■ **DATASET RECORDS**:
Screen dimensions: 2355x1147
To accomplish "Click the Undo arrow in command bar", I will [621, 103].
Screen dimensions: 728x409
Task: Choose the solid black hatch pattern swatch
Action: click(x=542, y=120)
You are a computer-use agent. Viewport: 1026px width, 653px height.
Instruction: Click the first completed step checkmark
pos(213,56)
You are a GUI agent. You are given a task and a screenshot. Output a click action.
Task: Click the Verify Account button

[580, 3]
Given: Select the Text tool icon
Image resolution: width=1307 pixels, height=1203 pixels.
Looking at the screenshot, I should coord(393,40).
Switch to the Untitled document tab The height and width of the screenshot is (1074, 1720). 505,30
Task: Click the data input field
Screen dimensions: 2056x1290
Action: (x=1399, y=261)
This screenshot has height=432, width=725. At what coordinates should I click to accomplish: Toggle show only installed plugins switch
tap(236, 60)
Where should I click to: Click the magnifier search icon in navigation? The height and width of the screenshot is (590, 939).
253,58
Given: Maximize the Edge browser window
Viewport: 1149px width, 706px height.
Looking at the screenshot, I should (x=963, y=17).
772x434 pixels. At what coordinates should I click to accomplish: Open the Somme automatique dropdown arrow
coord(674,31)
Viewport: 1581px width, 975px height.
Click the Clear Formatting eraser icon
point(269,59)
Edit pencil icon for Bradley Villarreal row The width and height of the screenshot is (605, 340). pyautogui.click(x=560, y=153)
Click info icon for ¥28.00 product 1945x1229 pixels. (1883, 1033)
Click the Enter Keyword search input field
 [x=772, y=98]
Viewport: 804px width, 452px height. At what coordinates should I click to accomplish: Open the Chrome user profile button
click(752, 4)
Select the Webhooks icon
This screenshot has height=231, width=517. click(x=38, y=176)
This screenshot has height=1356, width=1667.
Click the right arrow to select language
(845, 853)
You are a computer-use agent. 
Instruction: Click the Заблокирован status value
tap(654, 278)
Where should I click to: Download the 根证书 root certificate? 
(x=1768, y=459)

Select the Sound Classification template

■ **WORK INSTRUCTIONS**: Say the number of lines above that include "agent", and only that.

■ **WRITTEN RESPONSE**: 3